Population pharmacokinetic dosimetry model using imaging data to assess variability in pharmacokinetics of 177Lu‐PSMA‐617 in prostate cancer patients

Abstract

AbstractStudies to evaluate and optimize [177Lu]Lu‐PSMA treatment focus primarily on individual patient data. A population pharmacokinetic (PK) dosimetry model was developed to explore the potential of using imaging data as input for population PK models and to characterize variability in organ and tumor uptake of [177Lu]Lu‐PSMA‐617 in patients with low volume metastatic prostate cancer. Simulations were performed to identify the effect of dose adjustments on absorbed doses in salivary glands and tumors. A six‐compartment population PK model was developed, consisting of blood, salivary gland, kidneys, liver, tumor, and a lumped compartment representing other tissue (compartment 1–6, respectively), based on data from 10 patients who received [177Lu]Lu‐PSMA‐617 (2 cycles, ~ 3 and ~ 6 GBq). Data consisted of radioactivity levels (decay corrected) in blood and tissues (9 blood samples and 5 single photon emission computed tomography/computed tomography scans). Observations in all compartments were adequately captured by individual model predictions. Uptake into salivary glands was saturable with an estimated maximum binding capacity (Bmax) of 40.4 MBq (relative standard error 12.3%) with interindividual variability (IIV) of 59.3% (percent coefficient of variation [CV%]).

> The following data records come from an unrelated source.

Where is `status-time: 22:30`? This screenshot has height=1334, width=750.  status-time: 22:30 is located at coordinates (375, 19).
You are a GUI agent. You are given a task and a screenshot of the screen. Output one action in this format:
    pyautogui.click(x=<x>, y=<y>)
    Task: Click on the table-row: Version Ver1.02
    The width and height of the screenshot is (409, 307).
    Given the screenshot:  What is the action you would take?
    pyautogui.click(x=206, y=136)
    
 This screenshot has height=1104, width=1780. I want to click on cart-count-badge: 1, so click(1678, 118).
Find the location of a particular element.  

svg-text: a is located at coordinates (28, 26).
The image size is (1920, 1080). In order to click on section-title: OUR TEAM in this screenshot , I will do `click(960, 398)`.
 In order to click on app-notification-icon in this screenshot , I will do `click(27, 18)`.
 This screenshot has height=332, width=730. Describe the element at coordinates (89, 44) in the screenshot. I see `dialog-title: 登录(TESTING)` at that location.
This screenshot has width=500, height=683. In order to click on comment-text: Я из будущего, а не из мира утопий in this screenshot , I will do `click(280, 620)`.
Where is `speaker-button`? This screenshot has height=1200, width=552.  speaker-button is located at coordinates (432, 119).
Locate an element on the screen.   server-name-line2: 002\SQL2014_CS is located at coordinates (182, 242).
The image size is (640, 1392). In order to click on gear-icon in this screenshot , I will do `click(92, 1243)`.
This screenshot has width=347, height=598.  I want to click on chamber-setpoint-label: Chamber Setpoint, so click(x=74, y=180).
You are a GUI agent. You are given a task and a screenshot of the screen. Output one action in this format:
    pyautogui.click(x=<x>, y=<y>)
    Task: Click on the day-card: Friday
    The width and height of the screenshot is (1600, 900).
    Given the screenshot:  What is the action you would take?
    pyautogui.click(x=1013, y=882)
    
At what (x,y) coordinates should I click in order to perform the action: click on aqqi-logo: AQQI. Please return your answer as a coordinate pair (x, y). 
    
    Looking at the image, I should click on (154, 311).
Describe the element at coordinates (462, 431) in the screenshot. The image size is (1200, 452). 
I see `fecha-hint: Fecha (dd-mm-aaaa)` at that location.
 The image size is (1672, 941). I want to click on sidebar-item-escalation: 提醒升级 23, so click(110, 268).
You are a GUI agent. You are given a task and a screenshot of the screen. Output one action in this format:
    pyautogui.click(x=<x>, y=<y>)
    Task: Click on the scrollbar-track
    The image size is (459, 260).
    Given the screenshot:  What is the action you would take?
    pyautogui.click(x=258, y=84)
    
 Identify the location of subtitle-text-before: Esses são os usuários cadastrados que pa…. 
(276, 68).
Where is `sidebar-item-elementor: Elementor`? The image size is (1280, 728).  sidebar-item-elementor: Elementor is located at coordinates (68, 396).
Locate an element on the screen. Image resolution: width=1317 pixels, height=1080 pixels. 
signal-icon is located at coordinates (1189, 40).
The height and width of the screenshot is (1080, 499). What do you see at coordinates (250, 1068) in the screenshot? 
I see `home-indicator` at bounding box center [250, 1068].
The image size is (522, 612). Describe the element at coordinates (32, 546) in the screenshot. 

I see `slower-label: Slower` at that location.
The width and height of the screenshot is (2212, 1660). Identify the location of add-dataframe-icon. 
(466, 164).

IIV on other PK parameters was relatively minor. Tumor volume was included as a structural effect on the tumor uptake rate constant (k15), where a two‐fold increase in tumor volume resulted in a 1.63‐fold increase in k15. In addition, interoccasion variability on k15 improved the model fit (43.5% [CV%]). Simulations showed a reduced absorbed dose per unit administered activity for salivary glands after increasing radioactivity dosing from 3 to 6 GBq (0.685 Gy/GBq vs. 0.421 Gy/GBq, respectively). All in all, population PK modeling could help to improve future radioligand therapy research.